Apreciava a própria companhia. Falava baixo. Sorria como um enigma. Era previsível nas ações, embora ninguém a decifrasse. Pontual e organizada. Prática, cooperava com os colegas nos dias mais cheios de tarefas. Nos finais de semana, sabiam do seu retorno à cidade próxima. Agora, sentada à mesa do canto, pedia o prato do dia. A garçonete achou estranho. Parecia metódica. Sempre o mesmo pedido. No entanto, procurou não se fazer surpresa diante da cliente assídua. Esta, por sua vez, olhou mais uma vez, enquanto a outra passava pelas outras mesas. A funcionária do restaurante achava bonitos os cabelos castanhos da mulher na altura dos ombros que combinava com a blusa com flores bem miúdas, em tons suaves. Depois de alguns minutos, retornou com a comida. O olhar rápido, enquanto a mesa era preenchida com os pratos e os talheres, e o agradecimento de sempre. Por fim, no balcão, o pagamento em dinheiro. Não tinha muita tendência às novidades. Preferia não confiar nos aplicativos. Dessa vez, porém, preferiu o cartão de débito da empresa. No dia seguinte, esperava dar uma gorjeta pelo atendimento.

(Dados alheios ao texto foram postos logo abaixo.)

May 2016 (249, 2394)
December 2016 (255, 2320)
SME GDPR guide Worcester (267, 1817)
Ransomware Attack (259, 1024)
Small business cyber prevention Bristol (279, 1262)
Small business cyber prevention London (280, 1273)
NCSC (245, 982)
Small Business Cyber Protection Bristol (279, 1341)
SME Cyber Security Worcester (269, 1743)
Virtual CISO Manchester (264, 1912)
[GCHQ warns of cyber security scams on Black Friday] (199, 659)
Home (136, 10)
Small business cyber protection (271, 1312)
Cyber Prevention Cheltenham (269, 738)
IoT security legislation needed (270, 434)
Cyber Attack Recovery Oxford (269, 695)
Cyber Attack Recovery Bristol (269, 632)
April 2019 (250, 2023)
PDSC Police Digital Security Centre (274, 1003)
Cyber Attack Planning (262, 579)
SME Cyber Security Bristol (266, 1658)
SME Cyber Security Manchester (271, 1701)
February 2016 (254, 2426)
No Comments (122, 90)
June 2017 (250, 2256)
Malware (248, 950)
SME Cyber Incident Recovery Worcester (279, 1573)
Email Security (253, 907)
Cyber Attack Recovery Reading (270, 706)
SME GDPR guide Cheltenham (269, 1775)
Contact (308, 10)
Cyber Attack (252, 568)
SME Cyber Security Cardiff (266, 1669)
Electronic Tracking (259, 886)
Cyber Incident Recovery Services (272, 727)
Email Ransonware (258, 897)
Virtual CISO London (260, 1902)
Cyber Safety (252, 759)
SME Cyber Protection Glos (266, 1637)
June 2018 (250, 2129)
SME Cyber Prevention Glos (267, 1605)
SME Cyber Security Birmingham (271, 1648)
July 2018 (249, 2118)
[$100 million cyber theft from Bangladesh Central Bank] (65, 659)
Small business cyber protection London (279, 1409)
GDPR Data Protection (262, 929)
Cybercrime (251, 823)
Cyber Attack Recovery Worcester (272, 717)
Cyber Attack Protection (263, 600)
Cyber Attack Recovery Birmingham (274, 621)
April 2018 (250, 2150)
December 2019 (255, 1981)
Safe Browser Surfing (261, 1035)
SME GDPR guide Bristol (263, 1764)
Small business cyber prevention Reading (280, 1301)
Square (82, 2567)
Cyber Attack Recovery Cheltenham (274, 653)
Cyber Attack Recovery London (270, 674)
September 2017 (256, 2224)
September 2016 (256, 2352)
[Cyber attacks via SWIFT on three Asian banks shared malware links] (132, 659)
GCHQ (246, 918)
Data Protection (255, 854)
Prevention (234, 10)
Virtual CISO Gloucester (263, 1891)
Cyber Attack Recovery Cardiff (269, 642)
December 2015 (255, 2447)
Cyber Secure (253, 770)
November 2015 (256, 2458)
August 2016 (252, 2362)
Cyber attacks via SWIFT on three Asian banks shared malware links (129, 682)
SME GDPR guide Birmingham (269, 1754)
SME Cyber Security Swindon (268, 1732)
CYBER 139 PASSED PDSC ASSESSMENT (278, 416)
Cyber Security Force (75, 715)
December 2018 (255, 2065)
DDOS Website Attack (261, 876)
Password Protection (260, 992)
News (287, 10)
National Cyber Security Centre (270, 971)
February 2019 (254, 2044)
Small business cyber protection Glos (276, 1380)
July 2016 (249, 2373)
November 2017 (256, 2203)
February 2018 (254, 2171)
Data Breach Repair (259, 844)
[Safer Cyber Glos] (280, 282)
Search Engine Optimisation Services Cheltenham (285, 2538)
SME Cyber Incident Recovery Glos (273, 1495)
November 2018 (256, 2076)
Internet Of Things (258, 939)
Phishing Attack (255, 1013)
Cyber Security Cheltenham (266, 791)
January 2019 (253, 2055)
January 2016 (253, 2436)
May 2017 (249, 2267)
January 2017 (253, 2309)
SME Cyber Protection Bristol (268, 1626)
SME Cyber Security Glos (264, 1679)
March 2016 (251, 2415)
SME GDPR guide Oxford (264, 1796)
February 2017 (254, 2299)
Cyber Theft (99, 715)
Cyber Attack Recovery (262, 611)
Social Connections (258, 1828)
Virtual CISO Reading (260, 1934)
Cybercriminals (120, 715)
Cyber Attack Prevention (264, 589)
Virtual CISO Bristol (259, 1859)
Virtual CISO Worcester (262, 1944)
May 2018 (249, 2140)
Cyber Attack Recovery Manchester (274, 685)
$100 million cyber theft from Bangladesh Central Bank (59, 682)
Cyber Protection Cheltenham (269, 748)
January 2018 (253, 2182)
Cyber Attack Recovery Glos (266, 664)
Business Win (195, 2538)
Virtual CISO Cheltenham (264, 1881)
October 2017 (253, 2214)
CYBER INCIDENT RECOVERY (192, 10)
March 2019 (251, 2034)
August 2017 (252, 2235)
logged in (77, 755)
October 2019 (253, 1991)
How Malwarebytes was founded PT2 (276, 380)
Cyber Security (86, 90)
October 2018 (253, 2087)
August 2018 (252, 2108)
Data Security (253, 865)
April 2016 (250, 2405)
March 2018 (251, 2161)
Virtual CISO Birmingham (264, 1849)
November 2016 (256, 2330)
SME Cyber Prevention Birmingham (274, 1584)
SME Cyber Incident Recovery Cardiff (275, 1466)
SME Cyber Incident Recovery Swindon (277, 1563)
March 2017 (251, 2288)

Ela percebia os olhares de reprovação à nova garçonete. Nem todas as mesas eram receptivas. Alguns analisavam o andar e a aparência, outros, a fala. Às vezes, uma reclamação pelo atendimento. De fora da cena, ela lia bem as entrelinhas. Decidiu, portanto, o valor da gorjeta. Agiu com sutileza e não quis o agradecimento. Optou, ali mesmo, por sair com os colegas, no próximo almoço, deixando a ação se diluir em outros acontecimentos da semana.
“Nada de baladas.”, ela disse, terminado o intervalo. Os colegas insistiram, mas preferiu se esquivar da investida, comentando que aceitaria numa outra ocasião. Justificou que tinha hábitos diurnos. Despediu-se, ao final do dia, e foi para casa. Computador de última geração, internet veloz. Contas nas redes sociais. Com quais fotos se assemelhava? Nenhuma existente de perfil. Somente paisagens. Flores. Bichinhos fofos para aumentar sua lista de contatos. Sabia bem como funcionava o engajamento social. “Os afins se atraem.”, ela pensava, no momento de passar pelas páginas abertas das personagens cotidianas que acompanhava. Elaborava, horas a fio, notícias bombásticas, numa conta paralela. Alterava fotografias. Encontrou a garçonete. Espalhou conteúdos. Vibrava com os seus heterônimos. Inflamava conversas. Aguardava, por longos minutos, o momento certo para a investida. Jogava xadrez com peças vivas.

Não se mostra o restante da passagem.